Sales and profits declined at book superstore giant Barnes & Noble for both the quarter and year, as it unveiled its plans for the upcoming year and pointed to promising underlying trends.

Sales for the fiscal year that ended April 30 were $4.16 billion, down 3.1%, after a somewhat surprising 3.7% decline for the final quarter.  The company lost $30.6 million for the quarter, down from $3 million in the year ago period, and had a profit of $14.7 million for the year, down from a $32.9 million profit in the prior year.

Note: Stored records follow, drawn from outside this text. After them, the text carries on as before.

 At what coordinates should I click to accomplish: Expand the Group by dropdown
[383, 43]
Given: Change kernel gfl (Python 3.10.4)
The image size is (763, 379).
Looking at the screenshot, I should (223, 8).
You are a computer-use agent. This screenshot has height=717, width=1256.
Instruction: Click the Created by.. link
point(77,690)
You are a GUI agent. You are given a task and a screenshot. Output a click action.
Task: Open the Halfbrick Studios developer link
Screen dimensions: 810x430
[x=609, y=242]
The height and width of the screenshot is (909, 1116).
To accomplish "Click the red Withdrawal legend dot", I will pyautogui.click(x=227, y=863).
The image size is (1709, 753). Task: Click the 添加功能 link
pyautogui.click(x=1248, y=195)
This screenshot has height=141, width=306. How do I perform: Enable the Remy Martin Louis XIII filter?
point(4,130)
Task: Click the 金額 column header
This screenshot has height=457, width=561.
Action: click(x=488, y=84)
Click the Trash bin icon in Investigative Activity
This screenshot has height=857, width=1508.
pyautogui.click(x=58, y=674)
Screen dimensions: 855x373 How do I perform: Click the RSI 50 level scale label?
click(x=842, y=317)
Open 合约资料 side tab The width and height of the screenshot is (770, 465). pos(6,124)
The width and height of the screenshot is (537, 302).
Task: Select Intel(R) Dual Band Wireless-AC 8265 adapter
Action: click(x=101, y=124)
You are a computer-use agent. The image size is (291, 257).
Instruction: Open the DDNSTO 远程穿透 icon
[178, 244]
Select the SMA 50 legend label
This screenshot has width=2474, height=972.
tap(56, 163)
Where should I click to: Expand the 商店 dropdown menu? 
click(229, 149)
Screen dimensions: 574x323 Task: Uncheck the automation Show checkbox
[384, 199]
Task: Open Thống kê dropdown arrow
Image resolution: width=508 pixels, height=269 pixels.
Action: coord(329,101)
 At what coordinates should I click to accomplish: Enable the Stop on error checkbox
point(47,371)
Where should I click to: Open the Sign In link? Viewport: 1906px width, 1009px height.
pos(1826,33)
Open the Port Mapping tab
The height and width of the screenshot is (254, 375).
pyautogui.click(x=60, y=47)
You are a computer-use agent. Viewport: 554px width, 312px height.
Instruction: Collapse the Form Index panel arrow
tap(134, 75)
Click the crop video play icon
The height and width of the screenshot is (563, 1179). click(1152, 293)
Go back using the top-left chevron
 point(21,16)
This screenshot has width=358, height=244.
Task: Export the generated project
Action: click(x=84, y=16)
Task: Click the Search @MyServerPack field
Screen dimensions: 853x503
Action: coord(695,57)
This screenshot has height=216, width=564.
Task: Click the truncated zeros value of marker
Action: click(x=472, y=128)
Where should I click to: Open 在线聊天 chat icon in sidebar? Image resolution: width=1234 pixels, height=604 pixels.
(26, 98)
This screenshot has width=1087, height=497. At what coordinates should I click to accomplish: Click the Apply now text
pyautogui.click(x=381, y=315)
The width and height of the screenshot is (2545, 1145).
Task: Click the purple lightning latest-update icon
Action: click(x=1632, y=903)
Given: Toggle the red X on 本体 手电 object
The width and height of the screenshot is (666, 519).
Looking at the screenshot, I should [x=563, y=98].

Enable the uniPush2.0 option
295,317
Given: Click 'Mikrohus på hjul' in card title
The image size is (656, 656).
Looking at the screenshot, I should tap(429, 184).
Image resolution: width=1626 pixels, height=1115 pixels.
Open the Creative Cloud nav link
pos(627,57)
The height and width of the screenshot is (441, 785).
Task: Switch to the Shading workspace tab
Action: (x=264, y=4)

At the company’s investor day (as transcribed by Seeking Alpha), B&N executives laid out the company’s plans for the future, with perhaps the most interesting market information provided by CEO Ron Boire, who told analysts that recent research showed that young adults were more likely to read books than older consumers.   According to a report by Pew Research, 80% of adults in that age group have read a book in the last year, compared to 72% of all adults.  In the same context, Boire also spoke of “digital blowback.”

“I believe there is also an emerging trend of returning to physical ownership and physical experience which I call digital blowback, in which people want to own and touch a physical object, whether it be a beautiful, artistic book cover or a great album jacket and a piece of vinyl,” Boire said.

Boire said B&N estimates that about 15% of consumer book sales are digital, and that the company has about a 20% share of the physical book market, and 9% of the digital market.

Geek categories continued to be strong contributors, a trend which has been ongoing in multiple chain retailers for some time (see “Growth of Geek Driving Sales in Chains”).

B&N doubled the space for graphic novels and manga in its stores in the last fiscal year, and plans for next year include continuing to grow business in the graphic novel category “through increases in assortment choices and compelling promotions," according to Chief Merchandising Officer Mary Amicucci.

Toys and games have expanded to 7% of the company’s business, she said.  We applied that percentage to sales, and that produces roughly $280 million in annual toy and game sales by the chain.

B&N had previously announced that it is going to be opening stores with a new concept, but has now revealed their locations and some details about differences from existing stores.  The new stores will be located in Eastchester, New York; Edina, Minnesota; Folsom, California; and in Loudoun County, Virginia.  The company is emphasizing community chain-wide, and community will play a big role in this new concept, with increased customer seating areas, despite a floor space that is 20-25% smaller than current stores.  Sales will  be supported by a new mobile app that will include store-specific locators that will direct customers to specific titles within the stores.  Booksellers will be carrying tablets, and customers can text booksellers for help.

As geek culture retailers have known for some time, creating an in-store community helps defend against online competition, and B&N is now coming to a similar realization.  The company has been expanding events, including many with geek themes (see “Barnes & Noble Expands Game Events to All 640 Stores” and “B&N Plans ‘Batman v Superman’ Day”), and plans to continue to do so.

“These one-of-a-kind events are a key differentiator for us in providing experiences that engage our customers and they cannot be replicated online,” Amicucci said.

Other new initiatives for the chain include expanded food and drink offerings, including beer and wine and tableside service in its cafes; a reorganization of adult trade books to improve discoverability; “For the Artist” shops, which will offer art supplies to expand coloring book customers into new art categories, in 200 stores; and hyper-local merchandise assortments tailored strongly to local tastes in 50 stores.

The moves reflect four goals identified by Fiore as key for the new fiscal year:  cutting Nook losses (the unit lost over $98 million in the last year), growing bookstore and online sales, reducing overhead, and growing the company’s membership base to 80% of revenue.

The company is projecting comparable store sales of flat to up 1% for the next fiscal year.